"""
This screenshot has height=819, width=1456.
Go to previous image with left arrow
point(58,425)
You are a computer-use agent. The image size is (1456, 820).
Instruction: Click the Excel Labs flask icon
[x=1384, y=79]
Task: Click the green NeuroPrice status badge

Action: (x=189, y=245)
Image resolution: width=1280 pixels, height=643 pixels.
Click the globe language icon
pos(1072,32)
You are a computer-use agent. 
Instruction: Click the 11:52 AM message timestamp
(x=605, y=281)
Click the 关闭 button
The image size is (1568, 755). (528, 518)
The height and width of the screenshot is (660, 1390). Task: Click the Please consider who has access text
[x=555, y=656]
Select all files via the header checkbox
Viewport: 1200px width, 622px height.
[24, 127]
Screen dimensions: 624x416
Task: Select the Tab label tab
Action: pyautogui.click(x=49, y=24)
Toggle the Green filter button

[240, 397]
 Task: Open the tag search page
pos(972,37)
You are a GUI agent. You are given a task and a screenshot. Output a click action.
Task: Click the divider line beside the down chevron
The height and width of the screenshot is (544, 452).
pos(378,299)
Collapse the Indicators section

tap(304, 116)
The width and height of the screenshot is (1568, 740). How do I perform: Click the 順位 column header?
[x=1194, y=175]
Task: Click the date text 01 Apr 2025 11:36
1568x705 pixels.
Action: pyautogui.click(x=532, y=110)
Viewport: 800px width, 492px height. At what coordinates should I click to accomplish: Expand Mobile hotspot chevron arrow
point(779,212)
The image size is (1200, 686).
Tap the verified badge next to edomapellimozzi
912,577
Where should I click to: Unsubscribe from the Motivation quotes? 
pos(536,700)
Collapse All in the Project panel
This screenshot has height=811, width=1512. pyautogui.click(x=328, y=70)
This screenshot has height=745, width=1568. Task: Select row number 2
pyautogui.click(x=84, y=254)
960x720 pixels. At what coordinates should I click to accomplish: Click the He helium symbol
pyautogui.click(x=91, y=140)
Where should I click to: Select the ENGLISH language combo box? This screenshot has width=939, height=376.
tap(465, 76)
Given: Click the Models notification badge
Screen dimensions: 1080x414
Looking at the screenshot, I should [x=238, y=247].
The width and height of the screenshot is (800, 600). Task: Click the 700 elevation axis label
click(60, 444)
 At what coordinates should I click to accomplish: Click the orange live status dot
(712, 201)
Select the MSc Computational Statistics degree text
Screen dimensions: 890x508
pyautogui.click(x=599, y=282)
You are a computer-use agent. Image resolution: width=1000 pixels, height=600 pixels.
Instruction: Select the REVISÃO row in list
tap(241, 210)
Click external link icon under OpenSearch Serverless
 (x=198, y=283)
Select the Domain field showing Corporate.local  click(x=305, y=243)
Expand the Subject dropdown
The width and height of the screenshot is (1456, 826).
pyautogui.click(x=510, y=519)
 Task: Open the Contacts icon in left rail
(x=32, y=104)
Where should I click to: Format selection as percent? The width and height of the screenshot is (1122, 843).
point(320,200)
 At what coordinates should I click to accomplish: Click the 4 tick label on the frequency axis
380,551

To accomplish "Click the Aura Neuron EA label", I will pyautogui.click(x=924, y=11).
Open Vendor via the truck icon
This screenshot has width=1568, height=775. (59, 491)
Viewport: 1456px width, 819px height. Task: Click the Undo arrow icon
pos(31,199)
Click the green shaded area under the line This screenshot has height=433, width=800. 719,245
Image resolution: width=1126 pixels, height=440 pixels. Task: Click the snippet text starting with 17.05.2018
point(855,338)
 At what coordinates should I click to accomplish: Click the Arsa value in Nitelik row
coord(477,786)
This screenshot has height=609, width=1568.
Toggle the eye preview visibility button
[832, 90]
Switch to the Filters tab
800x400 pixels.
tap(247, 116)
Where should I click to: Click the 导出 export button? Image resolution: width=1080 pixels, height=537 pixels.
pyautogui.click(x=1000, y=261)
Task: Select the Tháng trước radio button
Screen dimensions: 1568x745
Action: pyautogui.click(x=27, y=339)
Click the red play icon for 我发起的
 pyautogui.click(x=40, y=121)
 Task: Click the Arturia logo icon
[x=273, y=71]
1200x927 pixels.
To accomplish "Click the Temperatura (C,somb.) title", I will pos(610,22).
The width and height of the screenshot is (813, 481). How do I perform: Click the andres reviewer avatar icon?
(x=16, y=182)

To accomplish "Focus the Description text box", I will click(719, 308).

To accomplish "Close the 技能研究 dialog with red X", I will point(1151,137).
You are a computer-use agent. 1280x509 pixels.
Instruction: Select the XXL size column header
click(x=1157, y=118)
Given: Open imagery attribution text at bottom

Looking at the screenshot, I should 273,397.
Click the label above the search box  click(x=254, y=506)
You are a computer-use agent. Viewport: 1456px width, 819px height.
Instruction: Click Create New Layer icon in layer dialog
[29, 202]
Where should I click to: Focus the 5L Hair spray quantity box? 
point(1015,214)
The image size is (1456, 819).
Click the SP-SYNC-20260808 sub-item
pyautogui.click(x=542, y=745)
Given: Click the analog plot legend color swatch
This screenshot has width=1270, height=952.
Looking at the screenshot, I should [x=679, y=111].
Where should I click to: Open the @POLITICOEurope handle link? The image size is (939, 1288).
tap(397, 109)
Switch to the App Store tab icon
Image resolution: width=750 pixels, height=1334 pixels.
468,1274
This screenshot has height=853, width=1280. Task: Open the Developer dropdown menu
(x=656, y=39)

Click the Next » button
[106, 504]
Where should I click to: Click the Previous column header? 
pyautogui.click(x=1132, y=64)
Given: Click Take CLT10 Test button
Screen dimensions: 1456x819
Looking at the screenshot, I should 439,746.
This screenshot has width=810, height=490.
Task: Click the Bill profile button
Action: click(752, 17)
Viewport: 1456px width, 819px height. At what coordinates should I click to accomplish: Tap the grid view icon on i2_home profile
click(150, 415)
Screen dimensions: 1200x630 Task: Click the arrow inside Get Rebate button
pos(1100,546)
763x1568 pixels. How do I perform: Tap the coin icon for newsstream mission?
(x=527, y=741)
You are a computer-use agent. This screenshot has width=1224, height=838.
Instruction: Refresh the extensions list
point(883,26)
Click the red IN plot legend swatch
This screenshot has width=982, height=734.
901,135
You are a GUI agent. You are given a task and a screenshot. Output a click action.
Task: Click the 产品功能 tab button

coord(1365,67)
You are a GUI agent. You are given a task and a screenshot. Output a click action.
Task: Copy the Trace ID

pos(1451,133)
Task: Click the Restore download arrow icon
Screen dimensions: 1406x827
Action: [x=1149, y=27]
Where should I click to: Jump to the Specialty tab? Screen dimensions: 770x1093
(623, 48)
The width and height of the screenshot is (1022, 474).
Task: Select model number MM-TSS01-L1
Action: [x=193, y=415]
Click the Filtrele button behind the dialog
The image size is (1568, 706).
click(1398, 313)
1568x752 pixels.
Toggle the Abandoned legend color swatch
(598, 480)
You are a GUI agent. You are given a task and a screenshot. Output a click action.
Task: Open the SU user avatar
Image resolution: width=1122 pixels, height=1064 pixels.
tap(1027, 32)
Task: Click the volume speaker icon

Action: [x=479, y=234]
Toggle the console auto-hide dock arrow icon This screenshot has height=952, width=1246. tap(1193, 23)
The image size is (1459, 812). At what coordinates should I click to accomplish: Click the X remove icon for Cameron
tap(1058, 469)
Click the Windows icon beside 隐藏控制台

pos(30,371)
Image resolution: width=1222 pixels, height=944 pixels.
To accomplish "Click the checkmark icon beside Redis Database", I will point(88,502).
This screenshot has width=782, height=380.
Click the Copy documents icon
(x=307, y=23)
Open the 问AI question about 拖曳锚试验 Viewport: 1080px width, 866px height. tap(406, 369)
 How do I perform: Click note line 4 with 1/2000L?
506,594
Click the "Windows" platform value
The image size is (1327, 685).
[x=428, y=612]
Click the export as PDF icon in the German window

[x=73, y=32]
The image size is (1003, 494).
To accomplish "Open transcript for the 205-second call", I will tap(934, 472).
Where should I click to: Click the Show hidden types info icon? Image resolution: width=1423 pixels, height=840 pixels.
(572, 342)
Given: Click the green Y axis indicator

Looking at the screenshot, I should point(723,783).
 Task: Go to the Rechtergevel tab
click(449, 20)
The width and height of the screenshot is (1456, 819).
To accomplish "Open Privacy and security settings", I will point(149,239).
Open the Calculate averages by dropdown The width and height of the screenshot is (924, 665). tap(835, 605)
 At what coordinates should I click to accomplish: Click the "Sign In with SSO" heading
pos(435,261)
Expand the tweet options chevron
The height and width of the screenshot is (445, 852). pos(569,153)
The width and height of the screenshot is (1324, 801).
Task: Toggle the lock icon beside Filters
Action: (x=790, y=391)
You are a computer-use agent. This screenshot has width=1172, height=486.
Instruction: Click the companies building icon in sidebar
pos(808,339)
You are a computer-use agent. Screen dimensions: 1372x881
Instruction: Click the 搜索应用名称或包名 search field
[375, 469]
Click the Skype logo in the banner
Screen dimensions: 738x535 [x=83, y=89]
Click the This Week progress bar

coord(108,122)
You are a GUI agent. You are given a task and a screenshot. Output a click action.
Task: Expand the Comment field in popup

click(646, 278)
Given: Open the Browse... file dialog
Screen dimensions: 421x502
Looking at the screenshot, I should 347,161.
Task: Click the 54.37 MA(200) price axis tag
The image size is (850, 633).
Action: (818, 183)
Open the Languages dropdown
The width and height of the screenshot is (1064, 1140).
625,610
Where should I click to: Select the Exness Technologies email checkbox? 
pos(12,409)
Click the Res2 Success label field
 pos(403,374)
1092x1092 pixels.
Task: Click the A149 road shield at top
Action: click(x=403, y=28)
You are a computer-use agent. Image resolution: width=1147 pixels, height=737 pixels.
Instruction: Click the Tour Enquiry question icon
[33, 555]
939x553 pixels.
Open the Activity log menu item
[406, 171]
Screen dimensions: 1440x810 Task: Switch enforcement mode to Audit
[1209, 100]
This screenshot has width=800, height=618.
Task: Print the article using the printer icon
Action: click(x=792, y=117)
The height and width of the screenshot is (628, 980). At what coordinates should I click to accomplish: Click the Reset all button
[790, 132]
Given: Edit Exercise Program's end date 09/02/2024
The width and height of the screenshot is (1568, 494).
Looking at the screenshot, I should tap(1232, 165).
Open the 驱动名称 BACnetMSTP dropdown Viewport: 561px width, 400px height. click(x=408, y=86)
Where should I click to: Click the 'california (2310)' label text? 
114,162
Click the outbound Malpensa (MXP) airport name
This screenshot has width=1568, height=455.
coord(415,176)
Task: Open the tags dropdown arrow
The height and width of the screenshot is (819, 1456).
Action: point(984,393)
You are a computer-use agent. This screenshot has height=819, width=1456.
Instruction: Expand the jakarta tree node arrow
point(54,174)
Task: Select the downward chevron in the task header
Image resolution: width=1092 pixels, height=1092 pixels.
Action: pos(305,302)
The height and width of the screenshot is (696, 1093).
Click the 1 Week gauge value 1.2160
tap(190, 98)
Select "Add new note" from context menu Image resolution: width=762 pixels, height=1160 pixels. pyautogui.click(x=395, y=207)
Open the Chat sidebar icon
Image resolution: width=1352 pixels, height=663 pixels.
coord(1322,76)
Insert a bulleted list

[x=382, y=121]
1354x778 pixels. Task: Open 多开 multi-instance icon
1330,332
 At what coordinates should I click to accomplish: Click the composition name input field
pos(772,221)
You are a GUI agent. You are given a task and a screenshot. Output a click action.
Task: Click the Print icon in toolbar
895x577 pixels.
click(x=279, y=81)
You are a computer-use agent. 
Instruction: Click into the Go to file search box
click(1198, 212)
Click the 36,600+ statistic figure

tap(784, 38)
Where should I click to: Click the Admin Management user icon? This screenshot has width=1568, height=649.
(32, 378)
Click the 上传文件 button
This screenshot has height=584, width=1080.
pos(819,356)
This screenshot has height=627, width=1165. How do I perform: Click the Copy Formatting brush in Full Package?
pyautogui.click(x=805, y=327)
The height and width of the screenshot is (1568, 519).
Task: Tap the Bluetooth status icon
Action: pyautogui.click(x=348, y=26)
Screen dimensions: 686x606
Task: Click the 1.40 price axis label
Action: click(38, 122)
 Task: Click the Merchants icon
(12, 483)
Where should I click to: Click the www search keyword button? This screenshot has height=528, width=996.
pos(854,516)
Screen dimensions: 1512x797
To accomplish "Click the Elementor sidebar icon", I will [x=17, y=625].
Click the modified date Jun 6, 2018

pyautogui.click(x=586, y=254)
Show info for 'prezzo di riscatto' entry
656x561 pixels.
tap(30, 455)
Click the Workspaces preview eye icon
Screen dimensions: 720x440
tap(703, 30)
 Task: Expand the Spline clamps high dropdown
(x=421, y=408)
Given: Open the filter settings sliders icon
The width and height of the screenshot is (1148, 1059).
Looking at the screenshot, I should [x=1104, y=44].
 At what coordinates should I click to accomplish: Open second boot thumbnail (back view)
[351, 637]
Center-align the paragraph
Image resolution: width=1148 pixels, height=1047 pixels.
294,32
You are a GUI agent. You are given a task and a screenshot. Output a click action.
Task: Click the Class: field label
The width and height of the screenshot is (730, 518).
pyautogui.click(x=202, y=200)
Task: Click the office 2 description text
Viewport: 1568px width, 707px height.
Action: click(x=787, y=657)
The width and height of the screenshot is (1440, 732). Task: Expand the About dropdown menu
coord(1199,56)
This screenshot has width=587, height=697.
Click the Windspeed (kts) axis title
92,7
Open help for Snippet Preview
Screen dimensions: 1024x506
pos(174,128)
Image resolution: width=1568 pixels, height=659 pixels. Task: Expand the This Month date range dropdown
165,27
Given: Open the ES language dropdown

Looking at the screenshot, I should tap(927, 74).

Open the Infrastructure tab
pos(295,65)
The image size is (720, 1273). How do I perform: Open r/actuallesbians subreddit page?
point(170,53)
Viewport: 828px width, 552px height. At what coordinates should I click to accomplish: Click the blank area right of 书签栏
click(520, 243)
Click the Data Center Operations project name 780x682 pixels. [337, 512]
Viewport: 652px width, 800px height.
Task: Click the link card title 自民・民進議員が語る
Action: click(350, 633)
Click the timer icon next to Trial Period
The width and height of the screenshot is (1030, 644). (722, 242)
"""
Challenge —
Turn the entries into a JSON list of strings with one string per line and blank lines omitted, beginning at the line that contains "You are a computer-use agent. Screen" and stopping after the line that contains "coord(108,122)".

Answer to the problem —
[
  "You are a computer-use agent. Screen dimensions: 1372x881",
  "Instruction: Click the 搜索应用名称或包名 search field",
  "[375, 469]",
  "Click the Skype logo in the banner",
  "Screen dimensions: 738x535 [x=83, y=89]",
  "Click the This Week progress bar",
  "coord(108,122)"
]